** Excerpt to read **
╭──
Frequently Asked Questions

Can I make Kosh faster?

Yes. By default Kosh runs in "safe" mode, synchronizing every changes to the store

You can turn this off and synchronize only when you're done working:

import kosh
store = kosh.KoshStore(db_uri="some_kosh_store.sql", sync=False)
# Some Kosh work here
store.sync()

If you opened the store in sync mode you can switch back and forth:

import kosh
store = kosh.KoshStore(db_uri="some_kosh_store.sql")

# some synchronous work
store.synchronous(False)
# Some async work (faster)
# now let's go back to synchrouns mode
store.synchronous(True)

# You can switch back and forth w/o passing the mode
mode = store.synchronous()
# Let's query
print("Synchrononus mode?", mode, store.is_synchronous())

If you are associating multiple files with a dataset pass them all at once

Rather than

for i in range(200):
    ds.associate(str(i), metadata={"name":str(i)}, mime_type="type_{}".format(i))

Consider

ds.associate([str(i) for i in range(200)], metadata = [ {"name":str(i)} for i in range(200)], mime_type=["type_{}".format(i) for i in range(200) ])

Similarly, each update to a dataset requires a database access, consider passing as many attributes as possible at creation time, and doing batch update rather than many single operation updates.

Rather than:

ds = store.create()
ds.name = "My name"
ds.attr1 = 1
ds.attr2 = 'two'
[... some code ...]
# updating
ds.new_attr = 'new'
ds.attr1 = 'one'
ds.attr2 = 2

Consider

ds.store.create(metadata={"name":"My name", "attr1":1, "attr2":"two"})
[... some code ...]
# batch update/creation
ds.update({"new_attr":"new", "attr1":"one", "attr2": 2})

Can I gather features with different names from different datasets with aliases?

Yes, using the alias_feature parameter. It can be set at the creation of the dataset or later on.

features = dataset.list_features()
print(features)
# ['cycles', 'direction', 'elements', 'node', 'node/metrics_0', 'node/metrics_1', 'node/metrics_10', 'node/metrics_11', 'node/metrics_12', 'node/metrics_2', 'node/metrics_3', 'node/metrics_4', 'node/metrics_5', 'node/metrics_6', 'node/metrics_7', 'node/metrics_8', 'node/metrics_9', 'zone', 'zone/metrics_0', 'zone/metrics_1', 'zone/metrics_2', 'zone/metrics_3', 'zone/metrics_4']

alias_dict = {'param5': 'node/metrics_5',
              'P6': ['node/metrics_6'],
              'P0': 'metrics_0'}
dataset.alias_feature = alias_dict
# This can also be passed in at the creation of the dataset
# dataset = store.create(metadata={'alias_feature': alias_dict})

print(dataset['param5'][:])
# <HDF5 dataset "metrics_5": shape (2, 18), type "<f4">
print(dataset['P6'][:])
# <HDF5 dataset "metrics_6": shape (2, 18), type "<f4">
# print(dataset['P0'][:])  # Cannot uniquely pinpoint P0, could be one of ['node/metrics_0', 'zone/metrics_0']

Can I move files after I associated them with datasets in Kosh?
╰──
** Supplied entries **
╭──
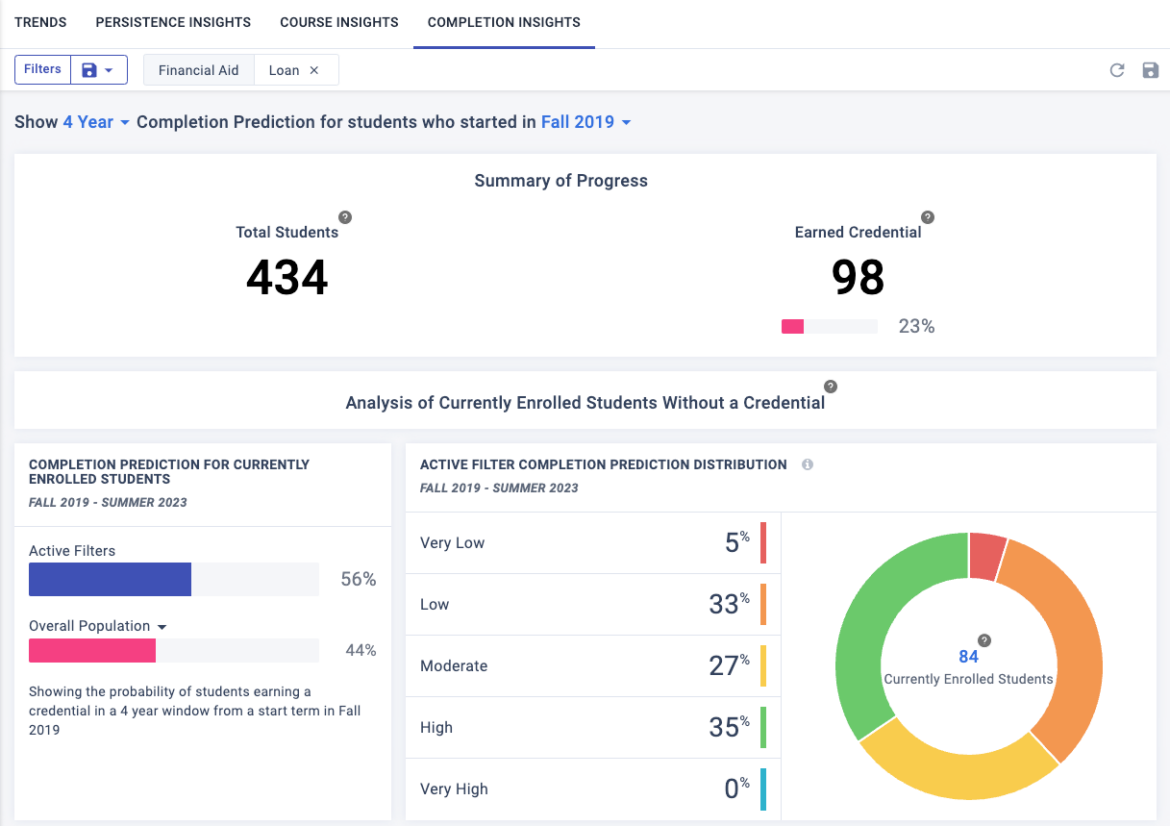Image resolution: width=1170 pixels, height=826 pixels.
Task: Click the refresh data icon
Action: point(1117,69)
╰──
╭──
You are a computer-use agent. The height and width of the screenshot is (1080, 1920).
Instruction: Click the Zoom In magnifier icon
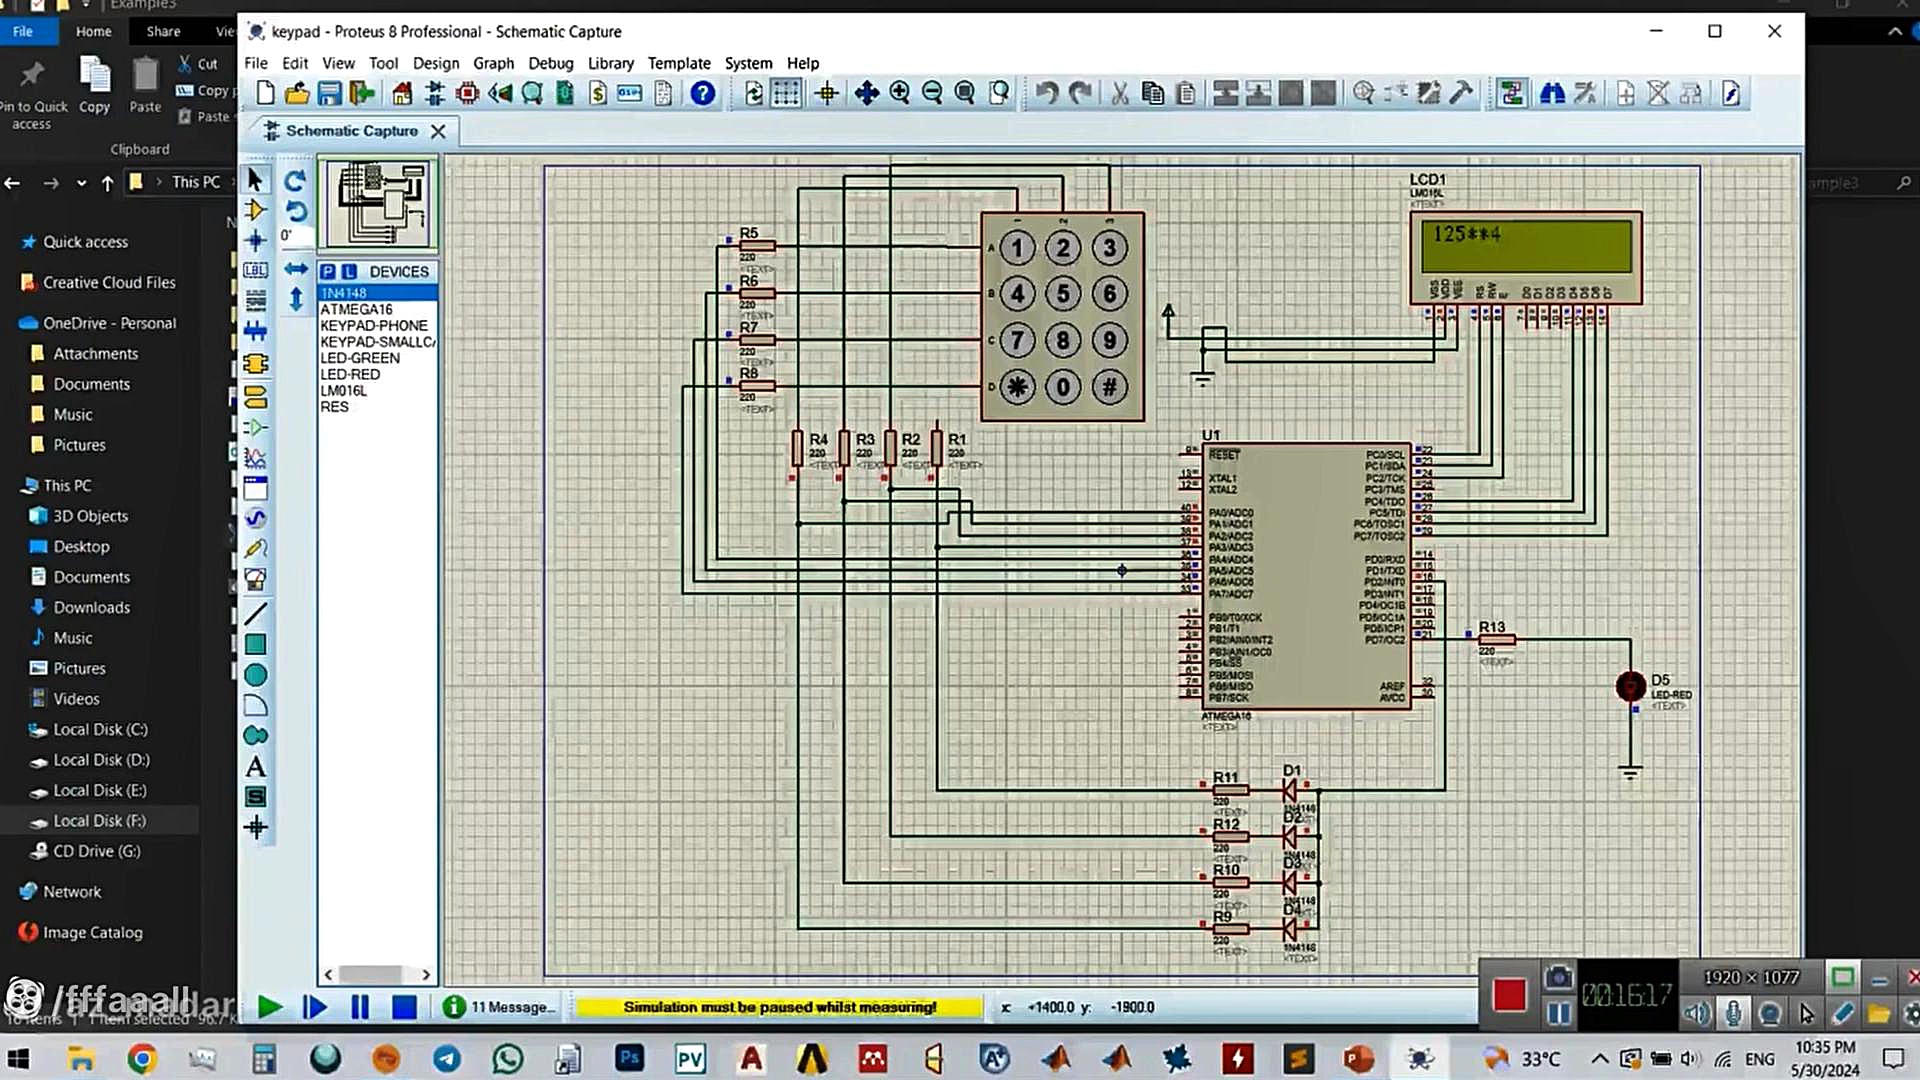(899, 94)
╰──
** Set tasks **
1 - Answer these questions from the Kosh FAQ, one line each:
(a) In what mode does Kosh run by default?
(b) Which parameter lets features with different names be gathered under aliases?
(c) Which two features could the alias P0 refer to?
2 - From the Kosh FAQ, reproduce word for word the passage that starts with the words "Can I gather" and ends with "print(features)".
3 - Does each statement agree with the Kosh FAQ? Answer yes or no, and quote the words of the FAQ that decide it.
(a) The alias_feature parameter can only be set when the dataset is created.
(b) When associating multiple files with a dataset, they should be passed all at once.
(c) Each update to a dataset requires a database access.

** Worked answers **
1 -
(a) "Safe" mode, synchronizing every change to the store.
(b) alias_feature.
(c) 'node/metrics_0' and 'zone/metrics_0'.

2 -
Can I gather features with different names from different datasets with aliases?

Yes, using the alias_feature parameter. It can be set at the creation of the dataset or later on.

features = dataset.list_features()
print(features)

3 -
(a) No: "It can be set at the creation of the dataset or later on."
(b) Yes: "If you are associating multiple files with a dataset pass them all at once"
(c) Yes: "each update to a dataset requires a database access"